**WHAT IS EXPECTED**
Copy out the data lines word for word, beginning with the line containing "Kitabisa Penipu? Cek" and ending with the line containing "161 Juta Berhasil", both included.

# # #

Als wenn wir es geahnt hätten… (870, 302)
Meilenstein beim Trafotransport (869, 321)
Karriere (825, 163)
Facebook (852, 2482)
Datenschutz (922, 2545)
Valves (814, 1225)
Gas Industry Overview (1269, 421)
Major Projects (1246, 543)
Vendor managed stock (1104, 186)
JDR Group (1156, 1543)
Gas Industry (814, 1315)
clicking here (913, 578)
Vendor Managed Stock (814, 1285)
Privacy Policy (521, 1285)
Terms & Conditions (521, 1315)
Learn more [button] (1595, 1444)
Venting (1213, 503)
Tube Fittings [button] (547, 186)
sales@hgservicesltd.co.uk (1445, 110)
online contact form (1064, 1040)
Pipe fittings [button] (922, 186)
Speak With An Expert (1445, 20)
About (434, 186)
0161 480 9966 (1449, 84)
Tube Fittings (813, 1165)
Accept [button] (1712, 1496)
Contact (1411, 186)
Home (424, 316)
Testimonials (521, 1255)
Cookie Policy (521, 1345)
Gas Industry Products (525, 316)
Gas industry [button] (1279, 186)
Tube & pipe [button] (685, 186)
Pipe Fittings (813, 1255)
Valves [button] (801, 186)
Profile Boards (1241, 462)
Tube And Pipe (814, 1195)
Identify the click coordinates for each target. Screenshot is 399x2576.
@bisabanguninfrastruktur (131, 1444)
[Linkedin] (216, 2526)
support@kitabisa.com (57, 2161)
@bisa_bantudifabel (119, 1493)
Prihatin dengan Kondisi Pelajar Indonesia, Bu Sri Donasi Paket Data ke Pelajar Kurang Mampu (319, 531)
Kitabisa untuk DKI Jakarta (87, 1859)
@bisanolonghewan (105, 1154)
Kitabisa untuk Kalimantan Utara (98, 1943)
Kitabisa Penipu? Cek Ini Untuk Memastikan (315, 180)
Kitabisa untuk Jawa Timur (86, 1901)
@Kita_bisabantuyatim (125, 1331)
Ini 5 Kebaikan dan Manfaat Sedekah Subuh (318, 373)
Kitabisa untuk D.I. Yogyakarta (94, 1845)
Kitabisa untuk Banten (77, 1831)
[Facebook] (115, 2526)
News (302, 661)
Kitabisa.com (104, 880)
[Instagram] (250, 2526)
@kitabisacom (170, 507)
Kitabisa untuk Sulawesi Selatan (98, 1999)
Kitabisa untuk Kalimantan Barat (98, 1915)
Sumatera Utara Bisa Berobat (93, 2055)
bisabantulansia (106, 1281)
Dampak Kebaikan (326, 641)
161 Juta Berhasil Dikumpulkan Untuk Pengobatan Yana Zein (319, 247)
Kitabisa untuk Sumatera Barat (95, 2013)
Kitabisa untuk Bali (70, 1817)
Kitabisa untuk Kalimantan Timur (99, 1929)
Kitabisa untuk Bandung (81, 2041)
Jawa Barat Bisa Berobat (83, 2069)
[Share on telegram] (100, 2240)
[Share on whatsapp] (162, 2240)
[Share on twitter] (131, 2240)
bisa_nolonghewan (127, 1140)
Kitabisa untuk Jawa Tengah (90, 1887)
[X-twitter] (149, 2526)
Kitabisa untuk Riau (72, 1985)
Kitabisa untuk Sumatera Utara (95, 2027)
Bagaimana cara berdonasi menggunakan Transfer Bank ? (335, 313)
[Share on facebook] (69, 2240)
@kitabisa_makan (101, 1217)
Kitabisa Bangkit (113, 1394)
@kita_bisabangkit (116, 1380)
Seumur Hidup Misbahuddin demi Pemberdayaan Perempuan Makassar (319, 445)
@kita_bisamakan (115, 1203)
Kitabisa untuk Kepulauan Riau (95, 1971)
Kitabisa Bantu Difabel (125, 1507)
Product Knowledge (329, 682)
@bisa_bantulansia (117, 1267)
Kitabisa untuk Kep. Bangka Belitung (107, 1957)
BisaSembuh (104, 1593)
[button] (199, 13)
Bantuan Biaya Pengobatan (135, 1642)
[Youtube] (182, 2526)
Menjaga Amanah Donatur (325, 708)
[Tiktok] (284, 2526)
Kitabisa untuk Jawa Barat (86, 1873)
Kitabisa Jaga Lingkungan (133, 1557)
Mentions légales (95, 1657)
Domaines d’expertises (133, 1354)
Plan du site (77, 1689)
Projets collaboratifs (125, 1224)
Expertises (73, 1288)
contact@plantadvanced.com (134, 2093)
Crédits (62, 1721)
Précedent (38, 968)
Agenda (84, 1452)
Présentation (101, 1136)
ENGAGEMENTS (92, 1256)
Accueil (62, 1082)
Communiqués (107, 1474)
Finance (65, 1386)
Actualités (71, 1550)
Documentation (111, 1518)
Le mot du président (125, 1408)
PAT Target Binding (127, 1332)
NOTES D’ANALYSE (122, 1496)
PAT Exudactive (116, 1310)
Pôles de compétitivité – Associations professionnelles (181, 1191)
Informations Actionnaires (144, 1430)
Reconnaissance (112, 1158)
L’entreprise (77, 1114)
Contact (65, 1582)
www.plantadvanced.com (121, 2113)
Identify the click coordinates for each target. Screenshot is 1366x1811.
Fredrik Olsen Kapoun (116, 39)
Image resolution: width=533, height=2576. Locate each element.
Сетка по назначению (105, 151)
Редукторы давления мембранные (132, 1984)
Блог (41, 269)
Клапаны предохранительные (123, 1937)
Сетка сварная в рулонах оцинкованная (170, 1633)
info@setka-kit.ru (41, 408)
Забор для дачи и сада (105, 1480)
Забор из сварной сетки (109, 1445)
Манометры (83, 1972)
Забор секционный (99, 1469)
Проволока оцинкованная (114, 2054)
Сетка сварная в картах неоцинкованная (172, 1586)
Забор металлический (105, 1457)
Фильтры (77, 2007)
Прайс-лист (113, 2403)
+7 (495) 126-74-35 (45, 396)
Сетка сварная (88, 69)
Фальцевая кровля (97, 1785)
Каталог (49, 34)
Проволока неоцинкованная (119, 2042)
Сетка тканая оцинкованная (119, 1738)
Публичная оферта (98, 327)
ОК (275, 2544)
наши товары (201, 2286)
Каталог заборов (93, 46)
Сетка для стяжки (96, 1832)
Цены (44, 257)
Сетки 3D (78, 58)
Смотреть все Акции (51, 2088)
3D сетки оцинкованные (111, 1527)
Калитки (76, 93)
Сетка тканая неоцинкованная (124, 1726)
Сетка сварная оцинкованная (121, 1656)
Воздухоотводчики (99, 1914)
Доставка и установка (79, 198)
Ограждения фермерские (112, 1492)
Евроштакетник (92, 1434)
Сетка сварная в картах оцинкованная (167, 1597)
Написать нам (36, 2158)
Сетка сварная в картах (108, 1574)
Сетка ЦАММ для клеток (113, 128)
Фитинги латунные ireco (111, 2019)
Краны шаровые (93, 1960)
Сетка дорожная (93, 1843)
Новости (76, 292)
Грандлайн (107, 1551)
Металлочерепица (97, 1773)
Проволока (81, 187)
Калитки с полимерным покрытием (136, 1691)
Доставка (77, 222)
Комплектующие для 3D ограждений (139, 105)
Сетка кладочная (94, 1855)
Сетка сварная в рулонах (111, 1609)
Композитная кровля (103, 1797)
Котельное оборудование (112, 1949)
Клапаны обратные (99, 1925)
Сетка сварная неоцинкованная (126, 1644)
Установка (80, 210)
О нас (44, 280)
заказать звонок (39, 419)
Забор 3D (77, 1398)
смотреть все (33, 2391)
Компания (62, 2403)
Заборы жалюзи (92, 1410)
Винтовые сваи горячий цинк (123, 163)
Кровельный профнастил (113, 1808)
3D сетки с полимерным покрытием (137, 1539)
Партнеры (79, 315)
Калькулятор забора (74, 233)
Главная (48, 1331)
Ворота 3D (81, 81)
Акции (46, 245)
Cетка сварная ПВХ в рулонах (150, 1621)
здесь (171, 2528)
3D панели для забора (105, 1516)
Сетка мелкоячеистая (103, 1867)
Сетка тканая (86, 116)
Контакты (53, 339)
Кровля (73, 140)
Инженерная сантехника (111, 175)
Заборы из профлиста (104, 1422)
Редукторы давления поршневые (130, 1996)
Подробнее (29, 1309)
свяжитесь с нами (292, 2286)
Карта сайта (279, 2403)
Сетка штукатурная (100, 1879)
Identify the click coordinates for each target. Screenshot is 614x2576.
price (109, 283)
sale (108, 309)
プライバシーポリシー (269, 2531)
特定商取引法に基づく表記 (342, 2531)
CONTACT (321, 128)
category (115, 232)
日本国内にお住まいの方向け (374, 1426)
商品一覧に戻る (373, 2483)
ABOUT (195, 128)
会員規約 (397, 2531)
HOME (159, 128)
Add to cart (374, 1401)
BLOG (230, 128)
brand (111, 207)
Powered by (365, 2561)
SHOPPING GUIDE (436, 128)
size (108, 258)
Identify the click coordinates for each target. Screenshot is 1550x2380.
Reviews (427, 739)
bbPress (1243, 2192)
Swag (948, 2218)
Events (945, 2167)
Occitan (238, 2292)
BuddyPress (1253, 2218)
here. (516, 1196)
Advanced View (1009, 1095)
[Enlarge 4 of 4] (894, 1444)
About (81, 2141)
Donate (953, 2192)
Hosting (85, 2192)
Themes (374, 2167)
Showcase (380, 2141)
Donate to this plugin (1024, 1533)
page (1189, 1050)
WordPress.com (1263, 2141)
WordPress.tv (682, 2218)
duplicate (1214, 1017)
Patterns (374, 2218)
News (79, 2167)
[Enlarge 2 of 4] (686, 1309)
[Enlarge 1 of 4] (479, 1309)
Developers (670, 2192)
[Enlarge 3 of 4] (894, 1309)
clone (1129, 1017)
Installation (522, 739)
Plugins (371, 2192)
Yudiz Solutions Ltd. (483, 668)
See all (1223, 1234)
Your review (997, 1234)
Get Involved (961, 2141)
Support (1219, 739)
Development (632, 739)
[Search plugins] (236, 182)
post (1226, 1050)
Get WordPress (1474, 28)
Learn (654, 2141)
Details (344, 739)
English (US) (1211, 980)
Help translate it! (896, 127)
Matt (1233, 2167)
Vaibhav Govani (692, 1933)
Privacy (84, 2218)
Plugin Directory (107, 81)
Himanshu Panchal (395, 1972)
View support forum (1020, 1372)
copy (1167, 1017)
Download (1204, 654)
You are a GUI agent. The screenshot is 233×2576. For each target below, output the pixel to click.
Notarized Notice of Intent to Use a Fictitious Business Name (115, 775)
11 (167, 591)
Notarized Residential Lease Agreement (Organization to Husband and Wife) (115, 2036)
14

# # #

**FULL RESPONSE**
Kitabisa Penipu? Cek Ini Untuk Memastikan (315, 180)
Kitabisa untuk Jawa Timur (86, 1901)
@Kita_bisabantuyatim (125, 1331)
Ini 5 Kebaikan dan Manfaat Sedekah Subuh (318, 373)
Kitabisa untuk D.I. Yogyakarta (94, 1845)
Kitabisa untuk Banten (77, 1831)
[Facebook] (115, 2526)
News (302, 661)
Kitabisa.com (104, 880)
[Instagram] (250, 2526)
@kitabisacom (170, 507)
Kitabisa untuk Sulawesi Selatan (98, 1999)
Kitabisa untuk Kalimantan Barat (98, 1915)
Sumatera Utara Bisa Berobat (93, 2055)
bisabantulansia (106, 1281)
Dampak Kebaikan (326, 641)
161 Juta Berhasil Dikumpulkan Untuk Pengobatan Yana Zein (319, 247)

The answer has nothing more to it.